Despite all my promises not to care if the new owners change things about the house, I’m feeling protective over a text from my realtor that they don’t want the compost bin. I’m afraid this means they are just going to throw their food scraps in the garbage! I’m choosing to remain hopeful that they are A) installing a garbage disposal or B) springing for a barrel-type composter with a crank.
After I got the children to sleep, I climbed up into the garden that’s been reclaimed by the knotweed to dismember the compost bin. It came up from the ground easier than I thought, and I was able to spread the not-composted scraps under the fertile soil. Here’s hoping the remaining egg shells and corn husks disintegrate in the sun before closing. More likely, the knotweed will cover the pile until nobody knows there was once a composter there.

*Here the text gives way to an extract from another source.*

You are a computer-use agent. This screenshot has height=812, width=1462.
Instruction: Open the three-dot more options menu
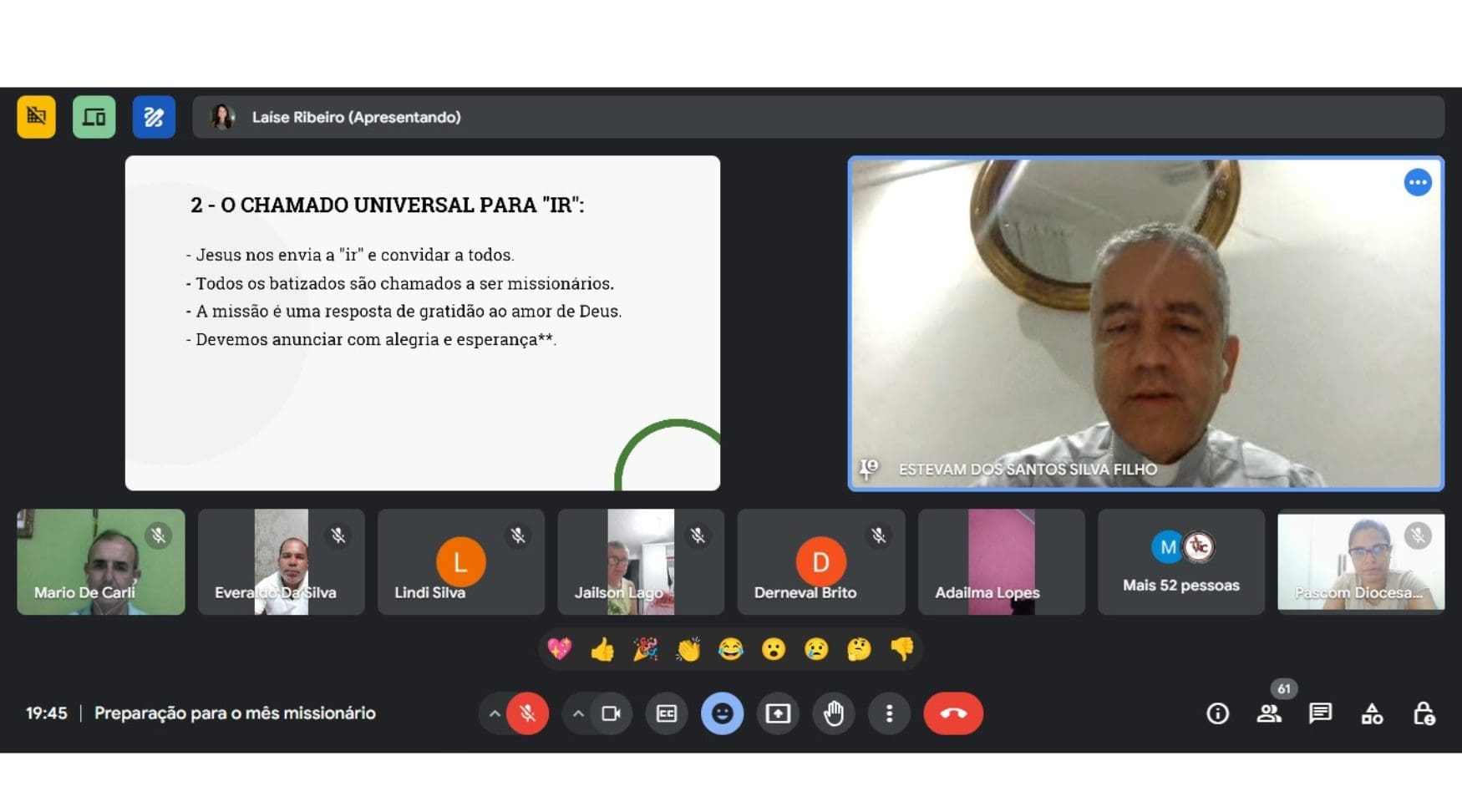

This is one of my last days to live in a house with central air conditioning, so even though the heat has broken and the air feels lovely, I will keep the AC blasting inside and soak it up while I can.
The new rain cap that the buyers asked us to install on the chimney has trapped a large pigeon, which our roofer suggests was probably living in the chimney and inexplicably didn’t fly out during the installation. Our choices are to wait for the pigeon to die in there or hope that Derrick can stop by sometime very soon to try to pry it out.
Window treatments are agonizing to purchase. I stopped at the new house to put sheets on the newly-delivered king sized bed in the master bedroom, and realized the 46-inch wide windows have no coverings. So I went to 3 stores to search for something simple, became paralyzed with indecision, and am now using my deck time to search online for different sorts of shades.
There will never again be a place as serene as this back deck, with a wooded hill across the yard.
I think the bats are mating back here because they are flying around screeching in pairs.
Tonight is a Blue Moon, which my dairy farmer children are pissed they won’t see…except they will see it because they get up early enough in the morning to watch it set. Anyway, so determined was Felix to stay up until dark that I didn’t realize he’d sneaked downstairs, hid under the dining room table to poop in his Jake and the Neverland Pirates Pullup. He scared ten years off my life and is weeping next to me on the deck, searching for the moon like Harold, sans purple crayon.
I wish I had a beer, but I’ve been reluctant to go to the grocery store to buy more things to move to the new house. So instead I have Chambersburg peaches, and it’s just as good.